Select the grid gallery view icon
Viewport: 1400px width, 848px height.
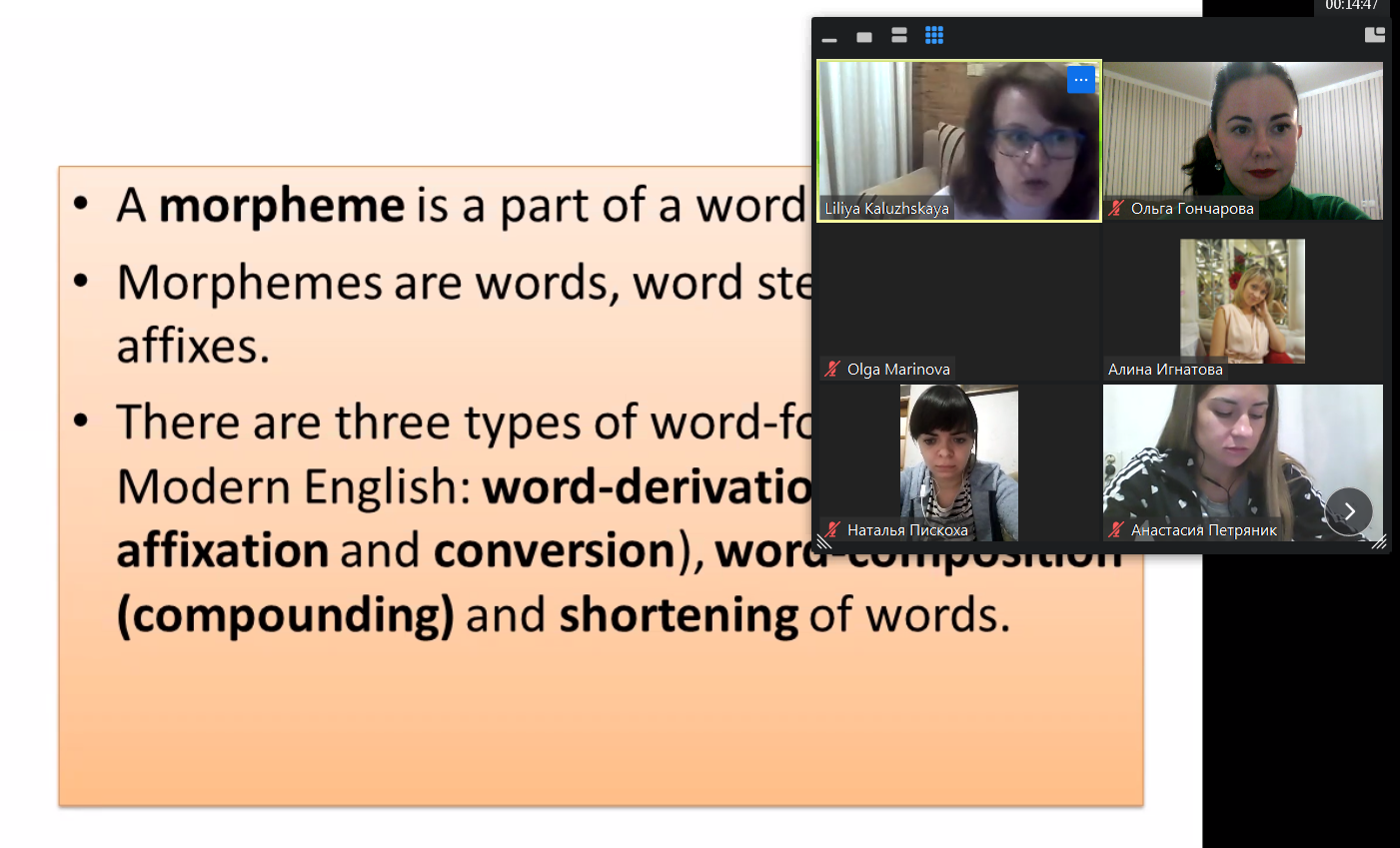pos(934,36)
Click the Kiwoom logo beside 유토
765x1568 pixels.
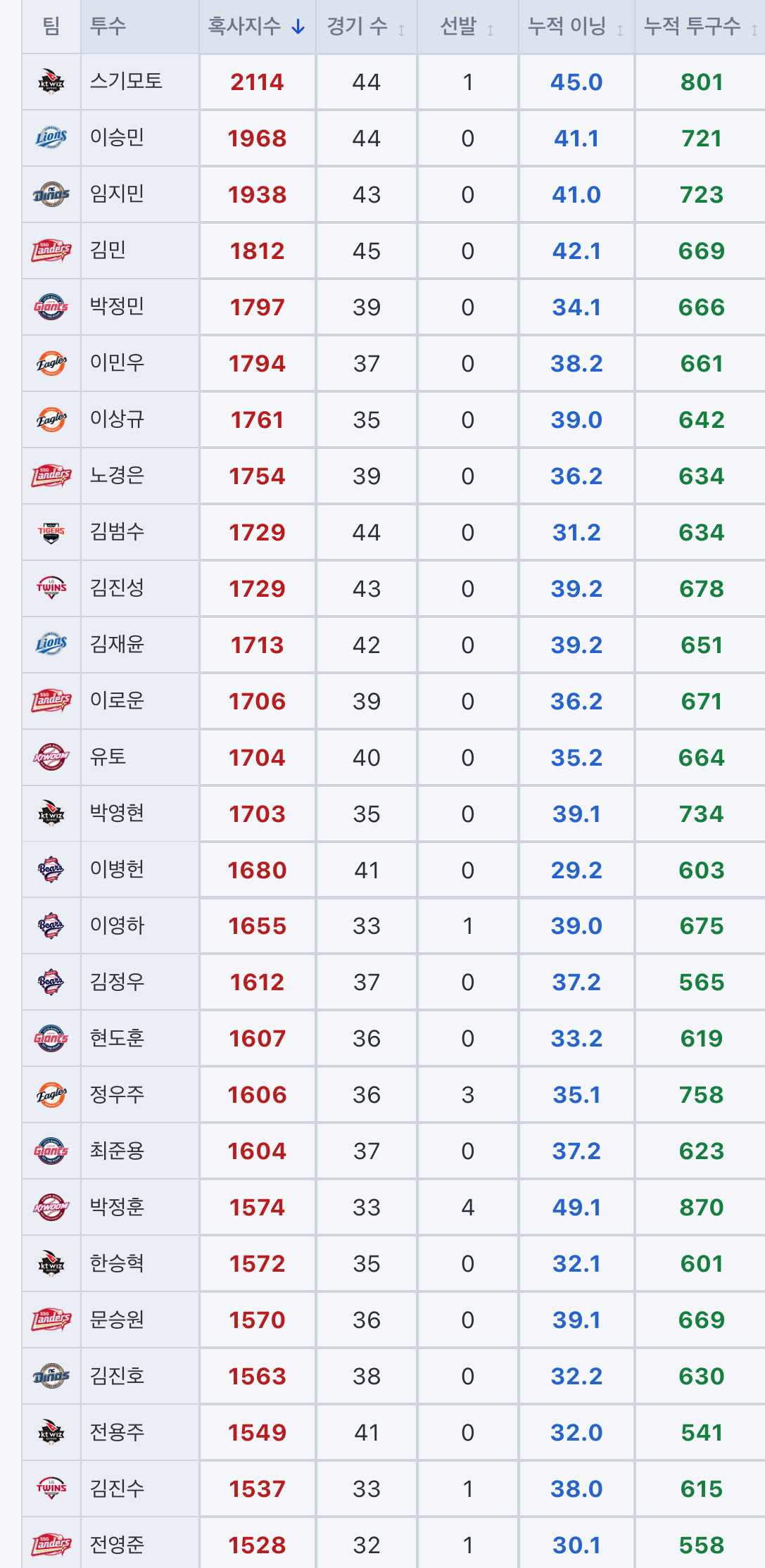[51, 757]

## OBJECTIVE
Identify every line in the data above that contains the word "width", and copy each of those lines.

## TASK OUTPUT
Viewport: 1400px width, 848px height.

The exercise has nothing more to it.